Work task: Reply with nothing but how many lines in the entries below include "screenshot".

Given entries:

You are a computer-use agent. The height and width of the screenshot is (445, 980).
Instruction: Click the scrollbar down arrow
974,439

...

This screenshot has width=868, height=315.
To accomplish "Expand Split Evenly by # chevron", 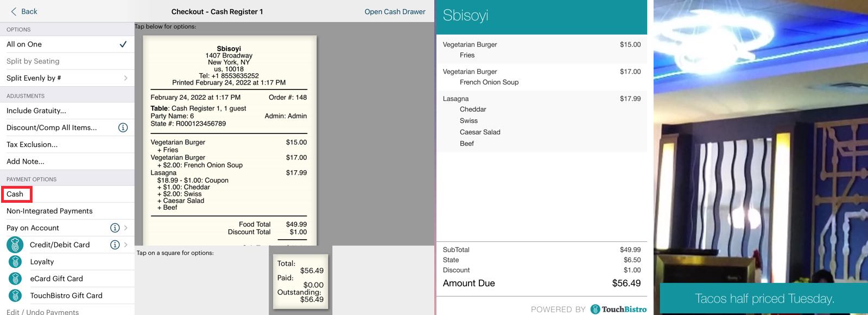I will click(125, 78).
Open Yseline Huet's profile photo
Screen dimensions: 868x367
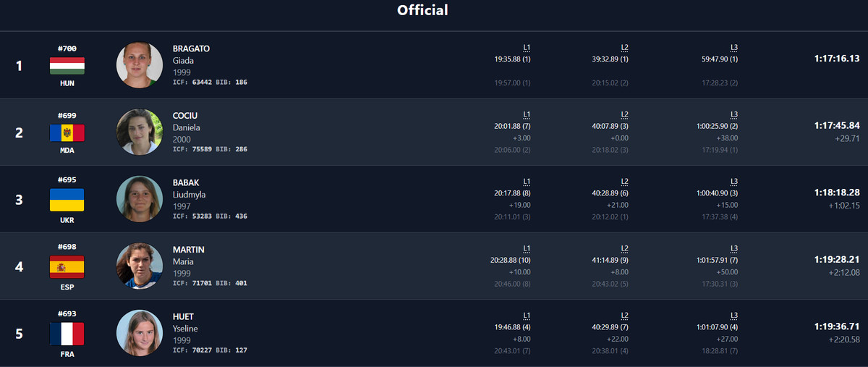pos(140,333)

--

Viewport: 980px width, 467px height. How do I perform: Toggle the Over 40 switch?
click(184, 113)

Answer to the exercise: 2